Once the Drupal version has been decided upon, you must choose an installation profile, which is a single download comprising Drupal core, plus (typically) one or more contrib modules and/or themes, all fully configured to work immediately upon installation. This may sound like a concept only of interest to more advanced developers, but if you have downloaded and installed regular Drupal, then you have (perhaps unknowingly) worked with an installation profile. That default version of Drupal is the "default" installation profile, and its name is reflected in subdirectories of the "profiles" and "sites" directories in the Drupal installation root directory.
In choosing an installation profile, your options include the simplest (the default profile, noted above), more substantial generic profiles (such as Acquia Drupal), and specialized profiles oftentimes specific to industries or human languages (such as those listed on the Drupal installation profiles pages). Unfortunately, many of the non-default profiles are too large and resource-intensive for the average project.
This article details the Drupal 6 base installation that has evolved from my own development experience — focusing on the core and contrib modules that I have found valuable for almost every project. This article does not cover the configuration settings, so the final result would not be considered a formal installation profile or a distribution. However, using this base installation as a standard setup saves time, even if the specific project requires one or more of the contrib modules or settings to be altered later. It is certainly faster than starting with the default profile, and it invariably streamlines the site-building process.
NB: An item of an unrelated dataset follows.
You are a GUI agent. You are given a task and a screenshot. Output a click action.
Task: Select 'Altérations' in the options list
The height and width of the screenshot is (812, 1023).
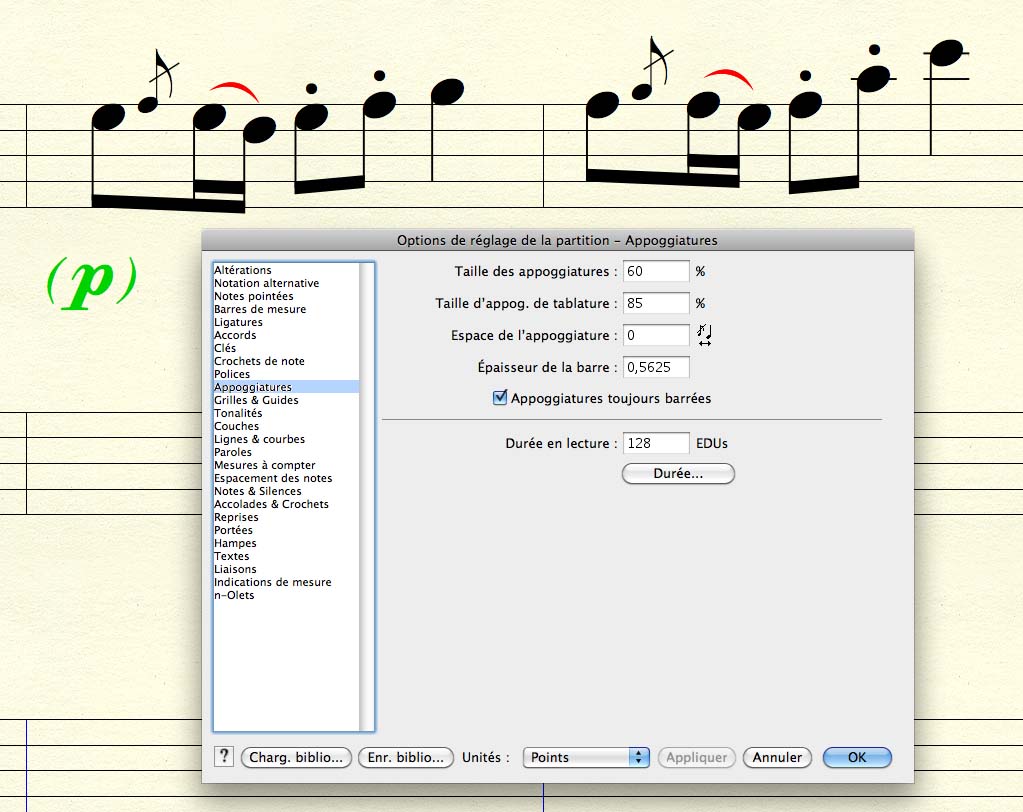click(243, 270)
Before discussing the 40+ modules in question, the choice of Drupal 6 should be explained: As of this writing, Drupal 7 admittedly is the future, and should be sufficient for simple sites. But I'm still finding that most of my new client sites necessitate the use of Drupal 6, usually because some key contrib module is not yet stable or even available for Drupal 7. Based upon what I am hearing in the Drupal IRC channels and podcasts, it seems most Drupal developers are in the same boat. So this article will focus on Drupal 6; however, I will present a Drupal 7 base installation in the future.
At the Core
If you wish to follow along and create a base installation as described here, begin by downloading and installing the latest version of Drupal 6, which at this time is 6.22. This article assumes that you are already familiar with how to install Drupal in a local or remote development environment. It also assume that you are comfortable with an admin page being specified using its path, rather than the sequence of menu items one can follow to arrive at that page, e.g., "admin/build/block" instead of Site building > Blocks.
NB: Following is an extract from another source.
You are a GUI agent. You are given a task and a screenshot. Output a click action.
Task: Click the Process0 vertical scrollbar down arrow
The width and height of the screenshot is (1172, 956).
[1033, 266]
Most of the core Drupal modules are essential, but there are some optional ones that I rarely use, and thus can be disabled (and even deleted from the "modules" directory in the installation root). If it later turns out that there is a need for one of them, you can always re-enable it. These operations are naturally performed on the modules administration page (admin/build/modules).
The Color module is used by those themes that allow the user to modify her color scheme. But most projects call for a fixed design — oftentimes created by a web designer or the client, who does not want any users ruining that design by changing the colors to whatever they want. Modifiable color schemes seem helpful only for trying to make a Garland site look less Garland (usually unsuccessfully). For instance, the default color scheme is the (in)famous "Drupal blue".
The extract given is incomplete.